Durante le riprese del film Hannah e le sue sorelle (1986), in cui Mia interpreta Hannah, una donna apparentemente equilibrata ma segnata da tensioni sottili, i due coniugi vivevano in appartamenti adiacenti a Central Park. La loro routine quotidiana era un perfetto equilibrio tra lavoro e vita privata, almeno in apparenza. Tuttavia, dietro le quinte si celava una storia fatta di tensioni latenti e di un equilibrio fragile, che iniziò a incrinarsi quando Farrow scoprì una serie di fotografie compromettenti di Allen con Soon-Yi Previn, la figlia adottiva di Mia, avuta con il musicista André Previn.
La scoperta fu devastante per Mia, segnando l’inizio di una rottura pubblica e dolorosa. La controversia legata a Allen e alle accuse di abusi su Dylan Farrow, la figlia adottiva della coppia, ha gettato ombre sulla narrazione pubblica delle loro vite, trasformando Mia da musa a madre guerriera in difesa dei suoi figli. Nonostante la pressione mediatica e le battaglie legali, Mia ha affrontato la situazione con una forza straordinaria, diventando un simbolo di resilienza e determinazione nel proteggere la sua famiglia e nel cercare giustizia per sua figlia.
Mia Farrow non è solo un’attrice: è madre di quattordici figli, biologici e adottivi. La sua famiglia, multiculturale e complessa, è stata spesso al centro dell’attenzione mediatica, soprattutto per le tragiche perdite di alcuni dei suoi figli: Tam, deceduto a soli 17 anni per complicazioni legate a una malattia cardiaca, Thaddeus, morto per suicidio nel 2016. Anche Lark, la sua prima figlia adottiva, è scomparsa prematuramente dopo una lunga battaglia contro una grave malattia. Ogni perdita è stata per lei un colpo devastante, trasformato in un’occasione per rafforzare il suo impegno come madre e attivista.
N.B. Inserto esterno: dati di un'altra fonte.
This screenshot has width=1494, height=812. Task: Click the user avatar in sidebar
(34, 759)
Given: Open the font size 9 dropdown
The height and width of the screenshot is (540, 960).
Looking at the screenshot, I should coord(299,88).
Negli ultimi decenni, Mia Farrow ha dedicato gran parte della sua vita all’attivismo umanitario. Ambasciatrice dell’UNICEF, ha viaggiato in zone di conflitto come il Darfur e il Sudan, denunciando le ingiustizie e sensibilizzando l’opinione pubblica internazionale. Il coraggio e la determinazione con cui affronta le crisi umanitarie riflettono la stessa forza interiore che l’ha aiutata a superare le sfide personali. Parallelamente, Mia ha continuato ad apparire in produzioni, però sempre più sporadicamente.
L’ultimo film risale a quattordici anni fa: Dark Horse (2011) di Todd Solondz, dove ha interpretato un ruolo toccante che ha dimostrato la sua versatilità e capacità di adattarsi a nuove sfide artistiche. Inoltre, ha partecipato a Be Kind Rewind (2008) di Michel Gondry, una commedia surreale che ha messo in luce il suo spirito giocoso e la sua disponibilità a esplorare personaggi fuori dagli schemi tradizionali.
Mia Farrow compie 80 anni. Non è solo la protagonista di film indimenticabili, ma una donna che ha attraversato momenti di luce e ombra con una resistenza straordinaria. Dal letto d’ospedale dove, bambina, temeva di morire, ai red carpet internazionali, fino ai campi profughi in Africa, la sua vita è una testimonianza di come la fragilità possa trasformarsi in forza.
In un mondo spesso ossessionato dall’immagine e dal successo, Mia Farrow ci ricorda che il vero valore risiede nella capacità di resistere, di amare e di lottare per ciò in cui si crede. Celebrare i suoi 80 anni significa onorare non solo l’attrice, ma la donna che, tra un respiro e una lacrima, ha imparato cosa significhi davvero vivere.